[Supplied text]

Moreover, sparsity is the nature of metabolomics data, which can be represented by a substantial amount of missing values (10~40%), which can affect up to 80% of all metabolic features59. The direct assignment of zero to the missing values could be useful for cluster analysis, but it may lead to poor performance or even malfunction if normalization method is applied50, especially for those methods based on the logarithm (e.g., the Log Transformation)50,53. Several missing value imputation methods are currently available, among which the KNN algorithm60 was reported as the most robust one for analyzing mass spectrometry based metabolomics data60. Therefore, the KNN algorithm was adopted in this work to impute the missing signals of the metabolic features.

[/Supplied text]
[Records shown]

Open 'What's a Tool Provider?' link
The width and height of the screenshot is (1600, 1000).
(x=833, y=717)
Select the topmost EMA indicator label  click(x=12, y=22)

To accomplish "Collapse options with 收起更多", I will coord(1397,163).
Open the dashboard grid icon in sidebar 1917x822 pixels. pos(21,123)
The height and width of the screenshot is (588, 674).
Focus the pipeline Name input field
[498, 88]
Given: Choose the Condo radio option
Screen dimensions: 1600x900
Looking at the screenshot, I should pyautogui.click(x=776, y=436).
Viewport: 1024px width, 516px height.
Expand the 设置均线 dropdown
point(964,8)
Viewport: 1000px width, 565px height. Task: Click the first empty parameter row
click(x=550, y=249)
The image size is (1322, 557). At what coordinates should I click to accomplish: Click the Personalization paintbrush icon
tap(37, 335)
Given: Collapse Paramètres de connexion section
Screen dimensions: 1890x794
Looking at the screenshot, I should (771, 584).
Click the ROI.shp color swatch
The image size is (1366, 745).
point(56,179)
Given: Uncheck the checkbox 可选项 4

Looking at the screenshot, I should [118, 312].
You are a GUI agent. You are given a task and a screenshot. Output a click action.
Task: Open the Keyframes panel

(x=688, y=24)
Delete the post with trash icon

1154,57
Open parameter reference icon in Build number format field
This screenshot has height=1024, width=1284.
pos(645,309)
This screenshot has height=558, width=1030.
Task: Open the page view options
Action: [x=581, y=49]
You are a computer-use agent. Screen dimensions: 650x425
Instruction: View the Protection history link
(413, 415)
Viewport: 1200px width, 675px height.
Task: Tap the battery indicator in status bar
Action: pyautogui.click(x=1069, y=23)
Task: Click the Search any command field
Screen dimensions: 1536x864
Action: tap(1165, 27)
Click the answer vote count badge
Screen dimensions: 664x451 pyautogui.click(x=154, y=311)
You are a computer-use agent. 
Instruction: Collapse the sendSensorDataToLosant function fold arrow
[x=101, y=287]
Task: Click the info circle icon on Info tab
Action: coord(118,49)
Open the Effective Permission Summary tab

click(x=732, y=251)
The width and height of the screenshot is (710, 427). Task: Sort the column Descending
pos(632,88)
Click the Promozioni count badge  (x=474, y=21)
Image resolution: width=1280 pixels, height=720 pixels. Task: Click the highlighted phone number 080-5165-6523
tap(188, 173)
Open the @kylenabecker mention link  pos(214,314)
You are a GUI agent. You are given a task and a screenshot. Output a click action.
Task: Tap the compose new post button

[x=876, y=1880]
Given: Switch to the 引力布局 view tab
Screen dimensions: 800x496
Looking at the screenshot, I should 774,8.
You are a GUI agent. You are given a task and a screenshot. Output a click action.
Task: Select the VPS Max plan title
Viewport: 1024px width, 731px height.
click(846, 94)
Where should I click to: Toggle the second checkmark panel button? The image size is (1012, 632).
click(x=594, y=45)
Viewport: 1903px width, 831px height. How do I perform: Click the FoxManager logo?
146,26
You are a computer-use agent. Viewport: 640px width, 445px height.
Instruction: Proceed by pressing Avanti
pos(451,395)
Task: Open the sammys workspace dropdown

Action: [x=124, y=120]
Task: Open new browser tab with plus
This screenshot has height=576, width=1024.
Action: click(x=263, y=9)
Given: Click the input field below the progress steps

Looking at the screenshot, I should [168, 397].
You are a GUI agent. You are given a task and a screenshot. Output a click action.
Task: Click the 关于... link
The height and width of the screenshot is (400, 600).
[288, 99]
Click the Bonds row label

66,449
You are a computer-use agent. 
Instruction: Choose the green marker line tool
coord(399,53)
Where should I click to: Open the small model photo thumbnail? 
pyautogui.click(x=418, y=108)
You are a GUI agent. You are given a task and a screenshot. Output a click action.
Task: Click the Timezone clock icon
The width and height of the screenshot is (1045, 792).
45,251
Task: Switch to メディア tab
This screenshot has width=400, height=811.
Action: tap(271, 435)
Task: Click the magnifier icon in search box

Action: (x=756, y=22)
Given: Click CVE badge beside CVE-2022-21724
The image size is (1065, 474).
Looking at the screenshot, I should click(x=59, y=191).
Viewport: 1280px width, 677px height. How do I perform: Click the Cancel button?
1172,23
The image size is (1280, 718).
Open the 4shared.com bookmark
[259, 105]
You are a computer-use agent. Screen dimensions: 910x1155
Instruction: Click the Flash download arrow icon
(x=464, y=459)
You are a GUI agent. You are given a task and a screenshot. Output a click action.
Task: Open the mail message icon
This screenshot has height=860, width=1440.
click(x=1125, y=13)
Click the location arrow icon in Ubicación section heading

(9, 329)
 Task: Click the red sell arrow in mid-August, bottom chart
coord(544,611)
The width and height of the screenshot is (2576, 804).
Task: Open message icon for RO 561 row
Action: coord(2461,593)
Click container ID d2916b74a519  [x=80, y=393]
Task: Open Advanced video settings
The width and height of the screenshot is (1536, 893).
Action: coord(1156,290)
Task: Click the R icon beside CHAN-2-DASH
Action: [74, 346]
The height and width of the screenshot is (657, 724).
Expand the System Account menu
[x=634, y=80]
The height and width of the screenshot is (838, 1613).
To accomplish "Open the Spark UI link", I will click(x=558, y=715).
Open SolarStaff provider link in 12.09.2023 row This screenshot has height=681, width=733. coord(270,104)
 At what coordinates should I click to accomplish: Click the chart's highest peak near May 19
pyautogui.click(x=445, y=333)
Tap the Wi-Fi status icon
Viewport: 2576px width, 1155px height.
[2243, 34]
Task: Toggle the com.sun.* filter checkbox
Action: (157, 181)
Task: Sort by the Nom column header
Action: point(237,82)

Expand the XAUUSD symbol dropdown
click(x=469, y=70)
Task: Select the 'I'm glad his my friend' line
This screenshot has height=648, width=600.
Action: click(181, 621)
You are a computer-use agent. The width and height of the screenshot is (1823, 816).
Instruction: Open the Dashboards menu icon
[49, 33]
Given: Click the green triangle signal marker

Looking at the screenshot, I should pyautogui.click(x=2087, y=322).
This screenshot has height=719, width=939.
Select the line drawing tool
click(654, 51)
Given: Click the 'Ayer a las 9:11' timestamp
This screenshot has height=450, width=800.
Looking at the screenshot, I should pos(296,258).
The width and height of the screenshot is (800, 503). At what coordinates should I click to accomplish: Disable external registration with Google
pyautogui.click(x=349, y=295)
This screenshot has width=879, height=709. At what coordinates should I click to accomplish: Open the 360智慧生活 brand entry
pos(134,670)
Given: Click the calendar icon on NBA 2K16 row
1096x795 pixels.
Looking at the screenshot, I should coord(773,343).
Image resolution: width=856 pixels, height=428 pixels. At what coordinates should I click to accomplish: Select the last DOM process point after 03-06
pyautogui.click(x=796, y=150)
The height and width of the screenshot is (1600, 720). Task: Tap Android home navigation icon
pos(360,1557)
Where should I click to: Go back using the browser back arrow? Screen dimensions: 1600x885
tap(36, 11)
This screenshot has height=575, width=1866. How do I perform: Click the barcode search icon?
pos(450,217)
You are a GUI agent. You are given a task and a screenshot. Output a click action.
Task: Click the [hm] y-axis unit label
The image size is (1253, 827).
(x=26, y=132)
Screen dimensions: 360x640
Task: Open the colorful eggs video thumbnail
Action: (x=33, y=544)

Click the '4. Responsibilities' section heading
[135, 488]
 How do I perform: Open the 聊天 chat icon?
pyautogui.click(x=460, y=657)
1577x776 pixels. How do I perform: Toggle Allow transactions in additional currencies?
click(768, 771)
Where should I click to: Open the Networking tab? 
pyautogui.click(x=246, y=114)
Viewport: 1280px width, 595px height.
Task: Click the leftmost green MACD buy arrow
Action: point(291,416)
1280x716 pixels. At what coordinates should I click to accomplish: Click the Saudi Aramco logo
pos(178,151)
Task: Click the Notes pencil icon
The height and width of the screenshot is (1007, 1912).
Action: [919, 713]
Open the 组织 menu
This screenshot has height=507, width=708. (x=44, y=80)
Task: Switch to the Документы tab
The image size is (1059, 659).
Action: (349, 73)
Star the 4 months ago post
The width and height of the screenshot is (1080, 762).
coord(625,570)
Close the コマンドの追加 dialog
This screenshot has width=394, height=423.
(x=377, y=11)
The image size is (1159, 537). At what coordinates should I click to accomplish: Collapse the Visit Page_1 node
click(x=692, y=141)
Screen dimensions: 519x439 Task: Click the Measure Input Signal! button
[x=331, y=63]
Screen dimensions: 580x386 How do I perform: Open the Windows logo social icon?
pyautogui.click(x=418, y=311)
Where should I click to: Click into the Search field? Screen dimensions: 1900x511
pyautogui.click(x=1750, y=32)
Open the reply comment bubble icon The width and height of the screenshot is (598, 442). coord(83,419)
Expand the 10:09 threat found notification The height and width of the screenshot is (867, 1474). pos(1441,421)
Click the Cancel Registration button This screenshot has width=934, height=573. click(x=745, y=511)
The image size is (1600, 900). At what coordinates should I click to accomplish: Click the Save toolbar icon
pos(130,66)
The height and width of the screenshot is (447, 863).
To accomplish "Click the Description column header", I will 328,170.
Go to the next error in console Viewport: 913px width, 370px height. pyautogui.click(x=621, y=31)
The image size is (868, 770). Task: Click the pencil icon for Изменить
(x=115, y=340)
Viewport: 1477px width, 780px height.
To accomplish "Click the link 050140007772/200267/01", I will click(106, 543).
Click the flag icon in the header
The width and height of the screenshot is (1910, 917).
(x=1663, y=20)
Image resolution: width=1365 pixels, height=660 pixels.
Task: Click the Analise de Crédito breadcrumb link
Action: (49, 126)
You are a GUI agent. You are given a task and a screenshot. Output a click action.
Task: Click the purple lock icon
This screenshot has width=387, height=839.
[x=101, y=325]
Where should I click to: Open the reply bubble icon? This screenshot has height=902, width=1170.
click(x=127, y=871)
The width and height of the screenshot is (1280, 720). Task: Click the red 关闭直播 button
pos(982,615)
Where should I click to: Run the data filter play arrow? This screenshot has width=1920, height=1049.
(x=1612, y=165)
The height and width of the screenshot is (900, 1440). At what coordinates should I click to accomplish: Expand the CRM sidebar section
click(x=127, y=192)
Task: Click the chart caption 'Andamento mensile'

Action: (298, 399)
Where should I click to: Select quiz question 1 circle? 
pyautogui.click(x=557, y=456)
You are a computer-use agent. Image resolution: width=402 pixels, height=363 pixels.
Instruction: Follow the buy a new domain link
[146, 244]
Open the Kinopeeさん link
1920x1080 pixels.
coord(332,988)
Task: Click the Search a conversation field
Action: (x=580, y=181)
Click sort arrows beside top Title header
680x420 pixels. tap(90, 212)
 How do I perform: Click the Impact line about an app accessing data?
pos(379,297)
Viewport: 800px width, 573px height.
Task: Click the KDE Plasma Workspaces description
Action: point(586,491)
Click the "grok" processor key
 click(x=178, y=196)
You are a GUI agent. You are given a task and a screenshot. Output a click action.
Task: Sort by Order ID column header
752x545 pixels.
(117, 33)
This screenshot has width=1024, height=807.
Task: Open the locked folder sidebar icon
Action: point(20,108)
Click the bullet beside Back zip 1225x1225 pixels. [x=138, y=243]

[/Records shown]

- Using the information
1. In the passage on missing values in metabolomics data, which imputation method was reported as the most robust for analyzing mass spectrometry based metabolomics data?
2. Continue the passage on missing values in metabolomics data, starting after its final sentence.

- Answers to the exercises
1. The KNN algorithm.

2.
In this study, a widely adopted data pre-processing procedure54,60,61 was applied, which included sample filtering, data matrix construction and signal filtering & imputing (Fig. 1). In particular, (1) samples with signal interruption or not detectable internal standard were removed based on Mathé’s work54; (2) peak detection, retention time correction and peak alignment54 were applied to the UHPLC/Q-TOF-MS raw data (in CDF format) using the xcmsSet, the group and the rector functions in the XCMS package62 with both the full width at half-maximum (fwhm) and the retention time window (bw) set as 10; (3) metabolic features detected in <20% of QC samples61 or with large variations54 were removed based on Mathé’s work, and missing signals of the remaining metabolic features were imputed by the KNN algorithm60. The detailed workflow of data pre-processing used in this study was illustrated in Fig. 1.
Normalization methods analyzed in this study
16 methods were analyzed in this work, which include the Auto Scaling (unit variance scaling, UV)38, the Contrast Normalization33, the Cubic Splines34, the Cyclic Locally Weighted Regression (Cyclic Loess)35, the Level Scaling12, the Linear Baseline Scaling25, the Log Transformation39, the MS Total Useful Signal (MSTUS)22, the Non-Linear Baseline Normalization (Li-Wong)36, the Pareto Scaling40, the Power Scaling41, the Probabilistic Quotient Normalization (PQN)37, the Quantile Normalization25, the Range Scaling42, the Variance Stabilization Normalization (VSN)43,44 and the Vast Scaling45.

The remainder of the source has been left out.